Sunday, June 11, 2006

Will Any Senator speak out against Torture?


The world cries out in protest against US brutality at Guantanamo, but Congress lies supine and silent.

Dear Senator,

In March of 2004, before the Abu Ghraib scandal broke, I wrote you a letter calling your attention to the abuse of detainees at Guantanamo. I noted that information leaking out from the camp plus reports of attempted suicides coupled with the officially admitted facts and decrypted government double-talk, all pointed to the conclusion that people who had never be shown to be guilty of anything were being institutionally and routinely abused and tortured.

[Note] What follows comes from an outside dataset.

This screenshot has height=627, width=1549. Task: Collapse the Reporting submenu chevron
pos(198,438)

Since then you have said nothing... not even on your web site, not even read into the Congressional Record at 3.45 a.m. The International Red Cross has broken its 100 year tradition of non-comment and has condemned the mistreatment of the Guantanamo detainees; but you have said nothing. The United Nations has called for the closure of this infamous torture center; but you have said nothing. Our own and only ally in this sordid affair has called for the release of the detainees; but you have said nothing. Attorney General Lord Goldsmith has condemned the illegality of the detentions; but you have said nothing. Human Rights Watch, Amnesty International, scores of NGOs, legal organizations and the Holy See itself have cried out against the infamy taking place at Guantanamo; but you and your supine colleagues in Congress have remained silent.

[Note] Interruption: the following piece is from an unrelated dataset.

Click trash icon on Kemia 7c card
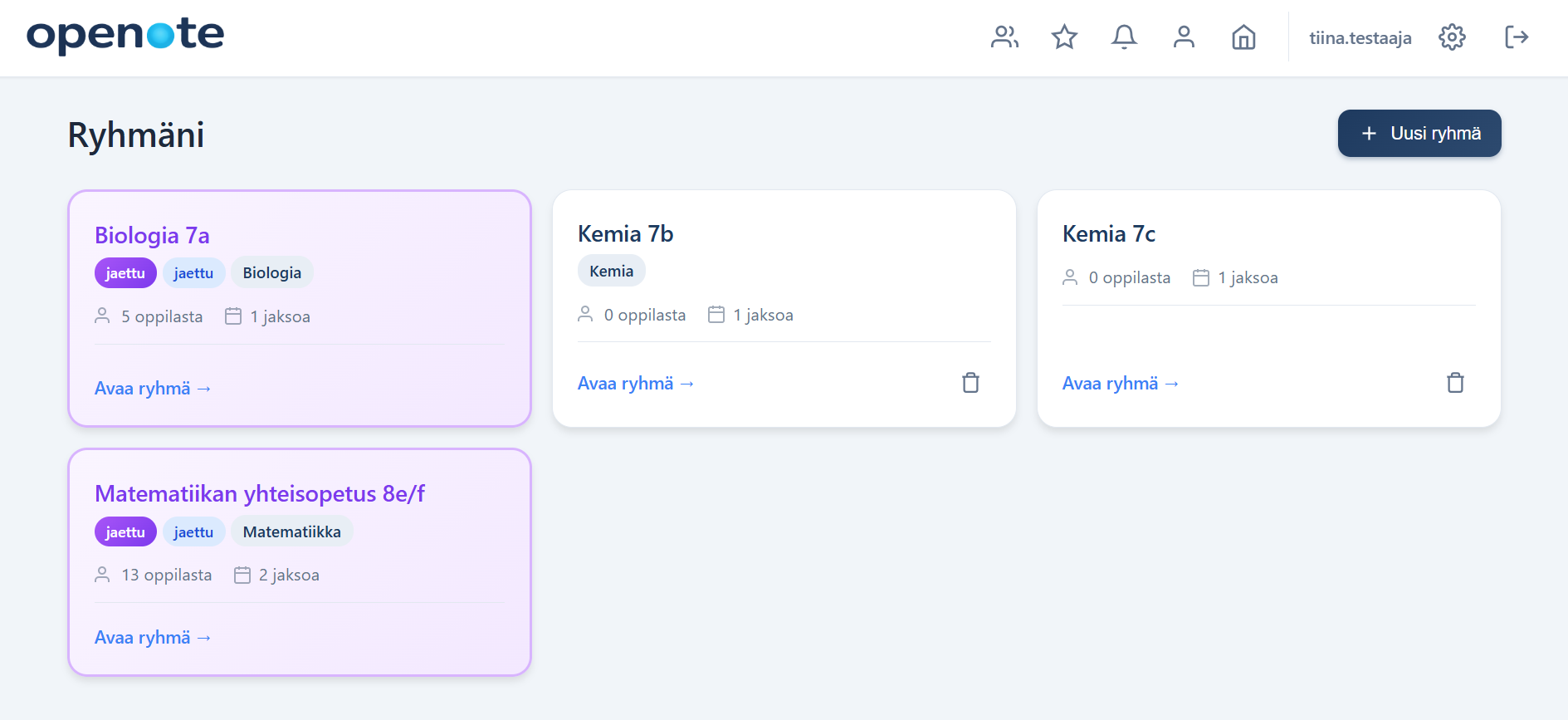 (1455, 383)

It now turns out that after five long years of degradation, torture and hopelessness three detainees have committed suicide; and, in a shocking statement that bespeaks the moral putrefaction that rots throughout the United States Government, Rear Admiral Harris has dismissed these suicides as “acts of war.” The Government has called them a “PR” move that shows “no regard for life”. The depravity and perversity of these remarks is without rival in the annals of history, except perhaps for the SS guards who may have laughed at Auschwitz prisoners who electrocuted themselves on the barbed wire while trying to escape.

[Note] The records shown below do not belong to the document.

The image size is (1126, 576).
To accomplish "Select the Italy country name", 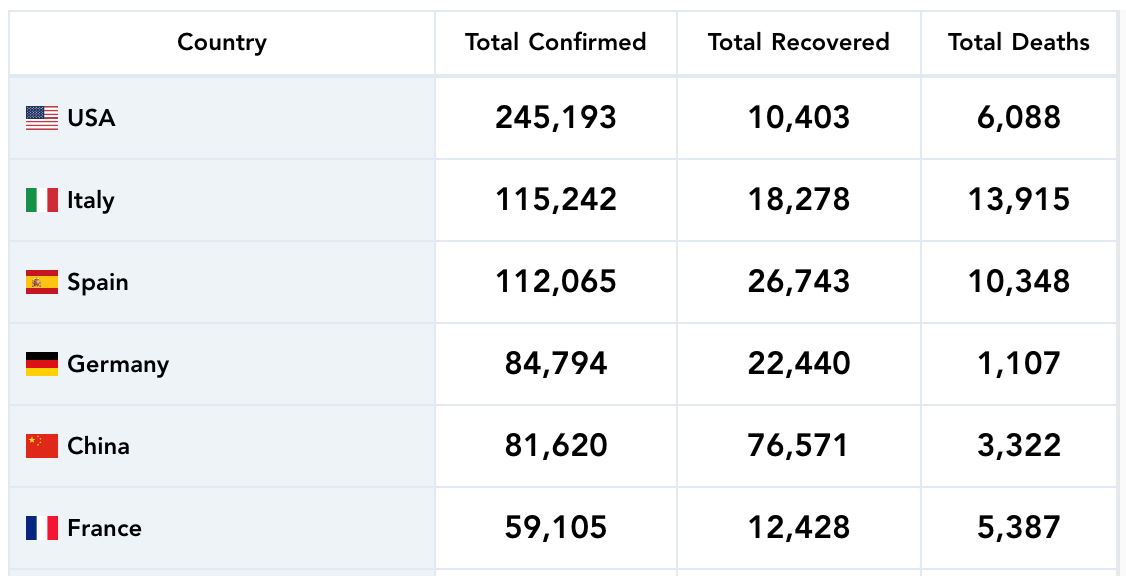I will point(91,200).
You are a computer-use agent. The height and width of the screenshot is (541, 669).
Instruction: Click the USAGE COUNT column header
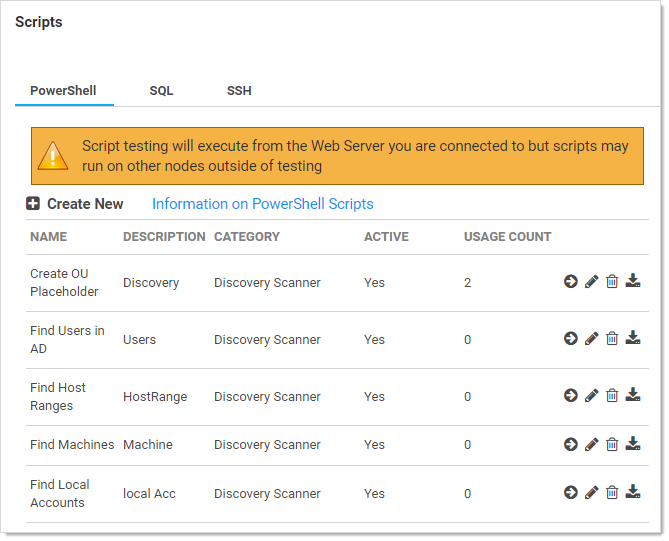coord(507,237)
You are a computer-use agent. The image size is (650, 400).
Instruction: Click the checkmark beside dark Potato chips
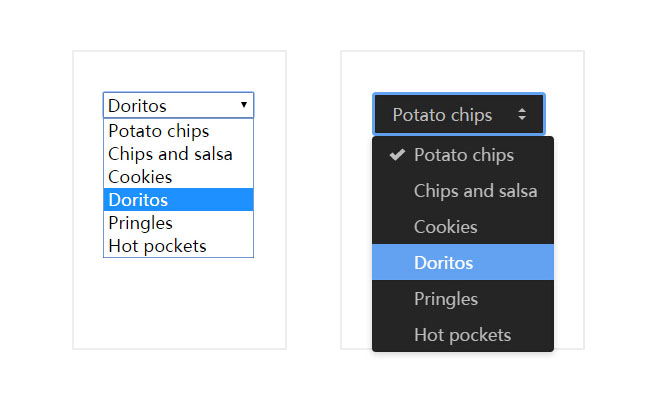397,154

Suicide horrifies because it goes against the most fundamental grain of all living things, which is to live. Suicides are not “playing games” nor are they “attacking” anyone. They are simply and pathetically ending a life that has been filled only with the certainty of pain and despair.

As the Vatican statement reminds us, even criminals and even enemies are human beings that warrant fair and humane treatment. Even more, detainees who have never been charged must less shown to be guilty of anything.

Ignoring these fundamentals of decency, the United States tortures people to suicide all but openly in the global forum. It does so indifferently to the universal outcry against it. It shrugs off the suicides with a moral depravity and lack of humanity that is beyond belief.

When are you and your supine colleagues going to show some impulse other than craven ambition and political cowardice? When will you recover a sense of shame? When will rise up and speak out against the depravity of this Administration and the culture of thuggery that has seized Washington?